● Work request: If a line in the material below has the word "agent", copy it.

---

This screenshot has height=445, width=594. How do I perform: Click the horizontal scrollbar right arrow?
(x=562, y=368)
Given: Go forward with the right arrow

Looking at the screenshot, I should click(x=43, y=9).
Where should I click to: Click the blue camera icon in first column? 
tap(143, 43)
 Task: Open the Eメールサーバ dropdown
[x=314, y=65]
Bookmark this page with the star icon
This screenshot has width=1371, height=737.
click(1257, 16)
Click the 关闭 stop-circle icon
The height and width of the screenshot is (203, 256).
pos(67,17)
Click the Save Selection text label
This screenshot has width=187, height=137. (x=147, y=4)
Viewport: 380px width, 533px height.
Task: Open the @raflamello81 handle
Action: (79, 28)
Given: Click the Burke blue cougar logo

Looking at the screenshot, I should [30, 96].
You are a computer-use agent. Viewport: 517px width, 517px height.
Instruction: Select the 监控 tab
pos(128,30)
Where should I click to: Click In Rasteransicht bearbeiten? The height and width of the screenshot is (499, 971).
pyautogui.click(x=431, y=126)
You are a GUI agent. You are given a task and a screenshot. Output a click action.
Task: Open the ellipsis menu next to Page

---

● Your response:
You are a computer-use agent. Viewport: 517px width, 517px height.
You are a GUI agent. You are given a task and a screenshot. Output a click action.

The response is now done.